In the current context, the proliferation of tools based on generative AI, designed to assist in coding, has changed the paradigm of programming learning. While these tools can provide rapid solutions, there is a concern that students may develop a reliance on them, adopting a passive approach to problem-solving, relying on generated solutions without comprehending the underlying rationale. This situation is especially worrying in the study of assembly language, where mastery of every detail is essential for training professionals capable of optimizing performance and energy consumption in embedded systems.

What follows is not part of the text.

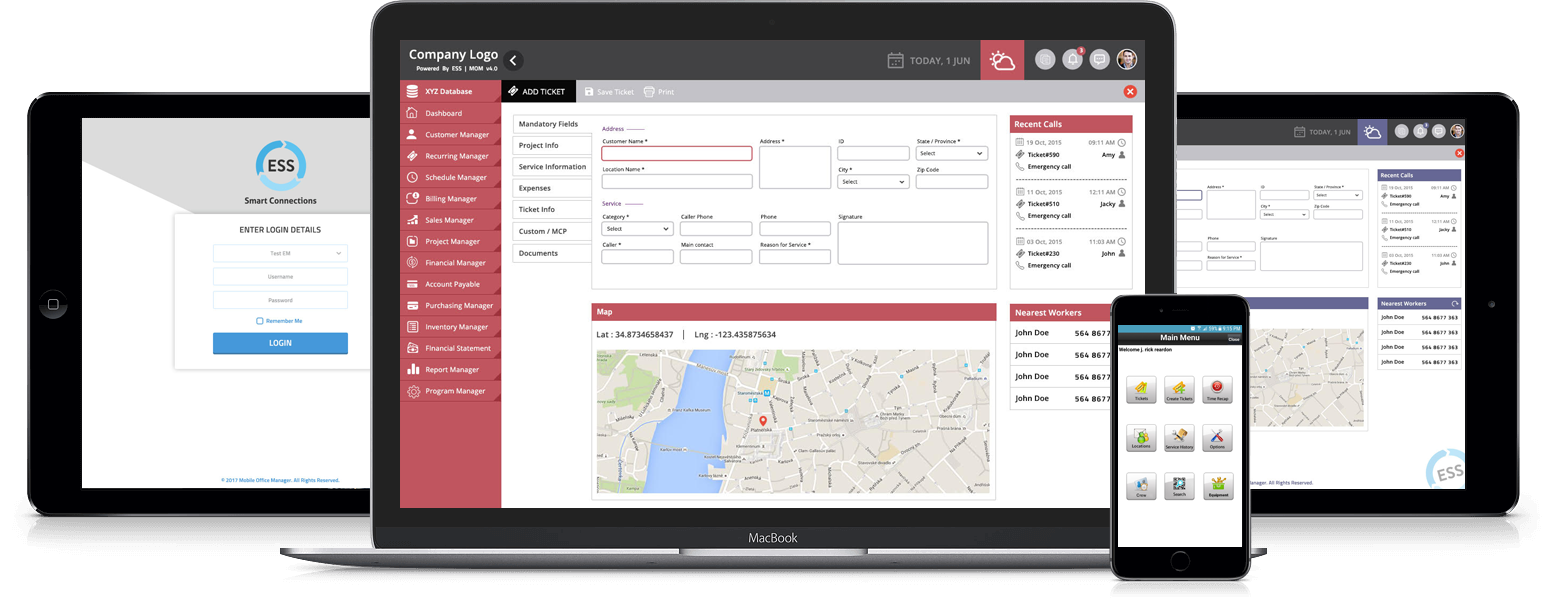Click the red location pin on map
This screenshot has height=598, width=1549.
pos(762,422)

In this context, there is a necessity to develop innovative teaching methodologies that facilitate the assimilation of complex concepts, foster deep understanding, and avoid dependence on automated solutions. Gamification is presented as a powerful tool in this regard, as it introduces playful and competitive dynamics into the educational process, promoting both individual learning and collaboration among students. The integration of challenges that necessitate assembly code optimization and critical reasoning to circumvent automated solutions serves to enhance active engagement, thereby fostering the development of analytical capabilities that are indispensable for low-level programming.

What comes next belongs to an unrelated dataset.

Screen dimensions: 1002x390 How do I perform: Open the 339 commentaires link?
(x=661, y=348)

This work aligns with the paradigm of educational research and practice, proposing a teaching experience that is founded on Challenge-Based Learning (CBL) and the incorporation of gamification elements. The initiative's overarching objective is twofold: firstly, to enhance code performance in contexts where every instruction is crucial, and secondly, to cultivate deep, autonomous learning that challenges the tendency to rely on AI-generated solutions without a thorough understanding of their limitations, through Gamification and Resilience to Generative AI Dependency. The implementation of a digital platform, combining interactive forums, reward systems, and data analysis, creates a learning environment that responds to the demands of the digital age and prepares students for the challenges of the future.
In conclusion, this work invites us to rethink the way we approach training processes in complex areas such as assembly programming, proposing a methodology that combines the best of challenge-based learning and gamification, and that adapts to the new technological dynamics imposed by the artificial intelligence revolution. We hope that this experience will serve as a model for future educational initiatives and contribute to the transformation of teaching in highly technically demanding disciplines, positioning itself as a benchmark in educational innovation for embedded systems and beyond.
Keywords: Resilience to AI Dependency, Challenge-Based Learning, CBL, Gamification, Code Optimization, Low-Level Programming.